» **Listed records**
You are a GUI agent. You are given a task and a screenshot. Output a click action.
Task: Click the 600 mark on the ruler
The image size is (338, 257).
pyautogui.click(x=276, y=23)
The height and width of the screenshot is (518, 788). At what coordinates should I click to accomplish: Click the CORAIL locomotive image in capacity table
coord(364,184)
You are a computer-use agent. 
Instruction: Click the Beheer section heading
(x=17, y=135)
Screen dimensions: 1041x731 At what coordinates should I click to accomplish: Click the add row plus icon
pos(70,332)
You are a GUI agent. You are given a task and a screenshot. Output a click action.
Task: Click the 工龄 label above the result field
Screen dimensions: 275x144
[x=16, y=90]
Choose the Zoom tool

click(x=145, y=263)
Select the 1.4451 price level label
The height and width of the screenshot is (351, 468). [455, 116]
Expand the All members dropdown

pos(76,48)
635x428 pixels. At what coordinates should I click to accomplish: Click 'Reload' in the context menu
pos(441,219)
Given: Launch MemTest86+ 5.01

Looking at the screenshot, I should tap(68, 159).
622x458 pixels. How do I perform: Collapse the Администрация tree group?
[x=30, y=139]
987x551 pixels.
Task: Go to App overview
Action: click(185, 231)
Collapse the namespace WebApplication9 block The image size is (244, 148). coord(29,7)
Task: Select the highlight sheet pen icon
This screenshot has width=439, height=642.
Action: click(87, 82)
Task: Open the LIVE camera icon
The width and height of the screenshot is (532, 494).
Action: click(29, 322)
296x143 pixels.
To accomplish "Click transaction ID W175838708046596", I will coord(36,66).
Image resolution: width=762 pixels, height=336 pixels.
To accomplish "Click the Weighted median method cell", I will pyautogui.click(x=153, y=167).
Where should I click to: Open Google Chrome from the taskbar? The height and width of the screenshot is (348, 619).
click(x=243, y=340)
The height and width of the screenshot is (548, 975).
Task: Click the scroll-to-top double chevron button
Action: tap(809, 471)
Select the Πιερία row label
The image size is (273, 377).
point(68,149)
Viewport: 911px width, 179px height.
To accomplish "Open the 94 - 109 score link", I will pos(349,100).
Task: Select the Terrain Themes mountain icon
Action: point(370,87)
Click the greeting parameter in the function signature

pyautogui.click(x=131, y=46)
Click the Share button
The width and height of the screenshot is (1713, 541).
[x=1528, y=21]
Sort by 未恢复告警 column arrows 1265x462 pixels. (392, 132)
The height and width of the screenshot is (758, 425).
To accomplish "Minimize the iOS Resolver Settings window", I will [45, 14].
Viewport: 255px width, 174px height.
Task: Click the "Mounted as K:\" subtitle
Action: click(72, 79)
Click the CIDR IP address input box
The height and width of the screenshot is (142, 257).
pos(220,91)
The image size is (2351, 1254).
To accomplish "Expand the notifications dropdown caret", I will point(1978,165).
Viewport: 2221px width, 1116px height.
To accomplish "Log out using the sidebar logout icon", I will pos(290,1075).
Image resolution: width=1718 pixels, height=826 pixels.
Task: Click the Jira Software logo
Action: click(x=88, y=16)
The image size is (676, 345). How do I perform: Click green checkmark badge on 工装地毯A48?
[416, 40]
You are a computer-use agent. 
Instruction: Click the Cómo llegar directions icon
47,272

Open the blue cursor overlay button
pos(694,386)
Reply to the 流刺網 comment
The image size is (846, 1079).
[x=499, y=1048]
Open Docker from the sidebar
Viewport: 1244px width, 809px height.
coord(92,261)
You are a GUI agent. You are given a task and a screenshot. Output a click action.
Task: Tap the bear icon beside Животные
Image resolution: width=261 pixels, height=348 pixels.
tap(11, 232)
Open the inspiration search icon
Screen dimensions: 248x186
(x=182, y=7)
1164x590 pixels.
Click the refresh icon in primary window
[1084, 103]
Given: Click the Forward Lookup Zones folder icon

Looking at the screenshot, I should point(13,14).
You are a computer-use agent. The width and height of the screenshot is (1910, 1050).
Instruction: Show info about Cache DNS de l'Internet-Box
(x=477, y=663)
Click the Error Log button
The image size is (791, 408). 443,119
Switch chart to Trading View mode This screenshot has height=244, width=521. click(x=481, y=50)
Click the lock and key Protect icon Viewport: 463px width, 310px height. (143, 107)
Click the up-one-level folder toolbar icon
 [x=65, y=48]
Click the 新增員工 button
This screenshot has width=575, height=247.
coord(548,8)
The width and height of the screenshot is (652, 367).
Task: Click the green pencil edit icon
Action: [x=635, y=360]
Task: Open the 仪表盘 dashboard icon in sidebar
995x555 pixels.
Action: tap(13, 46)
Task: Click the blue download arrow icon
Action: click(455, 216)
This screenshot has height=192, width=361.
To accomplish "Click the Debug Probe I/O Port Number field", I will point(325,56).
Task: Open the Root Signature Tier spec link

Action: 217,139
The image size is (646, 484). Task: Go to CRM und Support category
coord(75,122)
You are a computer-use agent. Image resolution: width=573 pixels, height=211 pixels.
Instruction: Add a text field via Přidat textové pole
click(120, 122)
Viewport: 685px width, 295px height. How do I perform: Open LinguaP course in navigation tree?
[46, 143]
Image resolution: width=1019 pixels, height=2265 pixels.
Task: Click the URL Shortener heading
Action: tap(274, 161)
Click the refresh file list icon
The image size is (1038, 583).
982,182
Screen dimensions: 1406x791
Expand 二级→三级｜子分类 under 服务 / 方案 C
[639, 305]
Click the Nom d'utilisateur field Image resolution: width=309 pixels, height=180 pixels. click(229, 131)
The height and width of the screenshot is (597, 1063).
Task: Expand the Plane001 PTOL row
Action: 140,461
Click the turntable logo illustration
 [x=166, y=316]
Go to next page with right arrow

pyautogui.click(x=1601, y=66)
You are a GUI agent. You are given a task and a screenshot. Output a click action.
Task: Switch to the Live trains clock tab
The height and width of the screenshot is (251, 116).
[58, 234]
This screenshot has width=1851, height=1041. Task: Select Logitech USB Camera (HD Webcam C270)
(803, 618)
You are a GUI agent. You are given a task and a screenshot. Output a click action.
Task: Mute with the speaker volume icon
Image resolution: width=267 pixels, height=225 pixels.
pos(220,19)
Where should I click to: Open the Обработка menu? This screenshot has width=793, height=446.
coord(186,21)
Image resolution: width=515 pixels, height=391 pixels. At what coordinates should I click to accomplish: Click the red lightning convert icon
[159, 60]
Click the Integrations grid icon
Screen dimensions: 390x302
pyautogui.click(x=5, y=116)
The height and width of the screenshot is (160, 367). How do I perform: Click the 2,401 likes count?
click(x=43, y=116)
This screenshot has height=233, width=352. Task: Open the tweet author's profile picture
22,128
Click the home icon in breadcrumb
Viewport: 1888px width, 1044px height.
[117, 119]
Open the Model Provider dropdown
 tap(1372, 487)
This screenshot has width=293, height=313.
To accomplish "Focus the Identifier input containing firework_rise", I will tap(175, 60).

» **Problem**
Return the lines of the records above verbatim, starting with the line that contains "Task: Open the LIVE camera icon" and going on through the line that contains "will pyautogui.click(x=153, y=167).", with both of those lines included.

» **The solution**
Task: Open the LIVE camera icon
The width and height of the screenshot is (532, 494).
Action: click(29, 322)
296x143 pixels.
To accomplish "Click transaction ID W175838708046596", I will coord(36,66).
Image resolution: width=762 pixels, height=336 pixels.
To accomplish "Click the Weighted median method cell", I will pyautogui.click(x=153, y=167).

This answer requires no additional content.